- Theatrical release poster
- Directed by: Randall Hood
- Screenplay by: George W. George
- Story by: George W. George Judy George
- Produced by: George W. George
- Starring: Eddie Albert Jane Wyatt Soupy Sales Butch Patrick Donnie Carter Jimmy Boyd
- Cinematography: Floyd Crosby
- Edited by: Carl Pierson
- Music by: Henry Vars
- Production company: Associated Producers Inc
- Distributed by: 20th Century Fox
- Release date: November 1, 1961;
- Running time: 81 minutes
- Country: United States
- Language: English

= The Two Little Bears =

1961 film

The Two Little Bears is a 1961 American comedy film directed in CinemaScope by Randall Hood, written by George W. George, and starring Eddie Albert, Jane Wyatt, Soupy Sales, Butch Patrick, Donnie Carter and Jimmy Boyd. The film was released on November 1, 1961, by 20th Century Fox.

The film was known as The Teddy Bears.

The film was the directorial debut of Randy Hood who was assistant to Maury Dexter, head of Robert L. Lippert's production company.

==Plot==
Harry Davis, principal of the Burberry Elementary School, is concerned because his two little boys wish they were bears. One day, the two boys meet an old gypsy who tells them to use a magic cream and teaches them a spell to turn themselves into bears. When they find their sister's strange freckle cream, they do become bears. Unfortunately, when they turn back into boys, no one will believe their story.

== Cast ==
- Eddie Albert as Harry Davis
- Jane Wyatt as Anne Davis
- Soupy Sales as Officer McGovern
- Butch Patrick as Billy Davis
- Donnie Carter as Timmy Davis
- Jimmy Boyd as Johnny Dillion
- Nancy Kulp as Emily Wilkins
- Theodore Marcuse as Janos
- Milton Parsons as Dr. Fredricks
- James Maloney as Jefferson Stander
- Emory Parnell as Grimshaw Wilkins
- Jack Finch as Psychiatrist
- Opal Euard as Fortuneteller
- Jack Lester as Phil Wade
- Richard Alden as Tom Provost
- Charlene Brooks as Mary Jerdens
- Brenda Lee as Tina Davis

==Production==
Filming took place in May 1961.

Robert L. Lippert announced plans for a sequel but it appears to not have been made.
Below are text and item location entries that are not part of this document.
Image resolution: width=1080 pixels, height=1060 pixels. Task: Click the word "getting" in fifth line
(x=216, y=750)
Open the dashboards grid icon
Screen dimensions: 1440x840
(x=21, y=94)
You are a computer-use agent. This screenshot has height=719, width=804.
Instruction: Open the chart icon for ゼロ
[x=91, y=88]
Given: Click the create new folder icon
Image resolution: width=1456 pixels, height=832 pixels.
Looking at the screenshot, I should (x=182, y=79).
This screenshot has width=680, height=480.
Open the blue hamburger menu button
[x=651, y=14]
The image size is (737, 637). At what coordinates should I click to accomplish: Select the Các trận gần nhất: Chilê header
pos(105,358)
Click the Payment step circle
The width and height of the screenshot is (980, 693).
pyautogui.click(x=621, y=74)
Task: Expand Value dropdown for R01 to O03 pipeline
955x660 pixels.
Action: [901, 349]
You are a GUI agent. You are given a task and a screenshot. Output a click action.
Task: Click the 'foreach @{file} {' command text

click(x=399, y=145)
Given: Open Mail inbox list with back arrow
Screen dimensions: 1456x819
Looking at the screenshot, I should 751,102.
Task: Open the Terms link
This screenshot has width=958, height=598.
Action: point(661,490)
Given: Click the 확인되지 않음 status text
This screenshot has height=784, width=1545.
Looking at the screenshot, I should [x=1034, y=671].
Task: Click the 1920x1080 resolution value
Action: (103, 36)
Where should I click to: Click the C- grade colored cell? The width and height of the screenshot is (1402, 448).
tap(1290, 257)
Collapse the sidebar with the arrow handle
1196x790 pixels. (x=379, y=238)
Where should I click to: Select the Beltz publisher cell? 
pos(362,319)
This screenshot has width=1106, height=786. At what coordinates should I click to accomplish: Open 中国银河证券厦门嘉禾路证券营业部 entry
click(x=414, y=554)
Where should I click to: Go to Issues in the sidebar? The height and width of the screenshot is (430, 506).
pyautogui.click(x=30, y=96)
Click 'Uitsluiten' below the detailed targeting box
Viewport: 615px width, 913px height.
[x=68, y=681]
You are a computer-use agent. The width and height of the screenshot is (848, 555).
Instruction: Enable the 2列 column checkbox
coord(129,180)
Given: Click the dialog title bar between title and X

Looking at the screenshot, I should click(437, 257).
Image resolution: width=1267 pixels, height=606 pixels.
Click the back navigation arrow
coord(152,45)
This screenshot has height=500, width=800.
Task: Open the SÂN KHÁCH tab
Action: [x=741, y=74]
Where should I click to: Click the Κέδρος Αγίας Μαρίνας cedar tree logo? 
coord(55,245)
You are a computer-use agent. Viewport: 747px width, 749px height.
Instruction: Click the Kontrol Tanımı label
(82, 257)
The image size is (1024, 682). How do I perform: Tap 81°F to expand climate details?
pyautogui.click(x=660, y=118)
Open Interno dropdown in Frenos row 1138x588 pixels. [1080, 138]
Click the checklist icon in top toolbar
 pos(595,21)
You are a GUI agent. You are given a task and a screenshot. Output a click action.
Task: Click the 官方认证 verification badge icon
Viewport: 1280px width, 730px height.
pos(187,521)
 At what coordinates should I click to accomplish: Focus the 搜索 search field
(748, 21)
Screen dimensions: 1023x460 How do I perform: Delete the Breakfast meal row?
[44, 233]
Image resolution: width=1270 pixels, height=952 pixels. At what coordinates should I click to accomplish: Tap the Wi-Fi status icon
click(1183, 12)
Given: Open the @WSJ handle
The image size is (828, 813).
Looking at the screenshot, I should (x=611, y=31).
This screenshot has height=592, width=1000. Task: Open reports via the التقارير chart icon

Brenda Lee sang two songs in the film, "Honey Bear" over the opening titles and "Speak to Me Pretty", which was a hit when it was released on a single. However, for some reason, "Honey Bear" was not released on disc at the time and remains unreleased to this day. The film was not released in the UK until late 1962, when it went out on release as the lower half of a double-bill with Five Weeks in a Balloon.